The Big Chill is a story about character, namely one character; the unseen and quite mysterious Alex (played by a young Kevin Costner, whose face incidentally was cut from the final print of the film) who commits suicide at a vacation house of his best friend Harold (Kevin Kline). What follows is the arrival of old time friends of Alex who gather at the small Bible-belt town of Beaufort, South Carolina for the funeral. In the aftermath Harold and his wife Sarah (Glenn Close) invite their old time university buddies to the vacation house for the weekend. An innocent enough gesture which slowly grows into a new revival of their friendship complete of course with rivalry, resentment, forgiveness and acceptance.
The genius of Kasdan’s vision is in how naturally relaxed and gentle the films narrative passes by. Sequences featuring big stars like Jeff Goldblum, Glenn Close and William Hurt feel like fly-on-the-wall pieces where dialogue, timing and even performance itself appears as very natural, very human moments. The relationships each of these characters have weaved in and out of over the many years since their college days are a joy to listen to as many of the scene’s focus on the reminiscence of the now deceased Alex.

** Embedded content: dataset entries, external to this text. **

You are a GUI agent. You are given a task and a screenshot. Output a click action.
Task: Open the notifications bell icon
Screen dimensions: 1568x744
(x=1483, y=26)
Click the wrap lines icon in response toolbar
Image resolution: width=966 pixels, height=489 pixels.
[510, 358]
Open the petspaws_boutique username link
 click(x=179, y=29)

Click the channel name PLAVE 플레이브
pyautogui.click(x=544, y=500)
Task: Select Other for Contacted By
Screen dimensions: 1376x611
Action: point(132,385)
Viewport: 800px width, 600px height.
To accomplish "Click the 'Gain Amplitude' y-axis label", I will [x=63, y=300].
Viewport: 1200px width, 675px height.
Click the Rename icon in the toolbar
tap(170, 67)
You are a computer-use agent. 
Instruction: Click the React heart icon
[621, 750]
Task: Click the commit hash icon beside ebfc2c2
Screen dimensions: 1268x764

What’s more, the way in which this group attempts to relate to each other again after so much time has passed is both quirky and sad as many uncomfortable moments are shared between the cast. The more touching points in the film however are very subtly hidden beneath the superficial dialogue that each character expresses during the many dining room sequences. This is where Kasdan and fellow co-writer Barbara Benedek’s knack for writing really shines out as each actor almost gleefully expresses their clever and often times cynical views.
Upon release The Big Chill was adored by critics and could arguably be considered the movie that started the coming-of-age trend of the 1980’s with “St. Elmo’s Fire” and “The Breakfast Club” following not long after. However the real mastery behind Kasdan’s craft was in how relatable the film would become to its portrayed generation and the generation of others. Kasdan speaks out about how disillusion he and his friends from college days of old became once entering the real, far more “colder” world to what they had imagined. Here in his script we see such realities bearing down on the characters, all struggling to survive and stay upbeat when really each one is clueless as to how best emotionally cope. Some may find Chill an outdated and perhaps even unoriginal comedy, however if you look past its age and conventions which have since been copied to death now you’ll find the real truth behind its humour. Despite my own age the generation I am part of and the ones before it can all relate to simple truth The Big Chill delivers. Whether you like it or not one cannot deny finding such real themes open and honest in what would otherwise be considered an absurd and rather slow comedy. Its perfection lies in how naturally real that slowness and absurdity feels.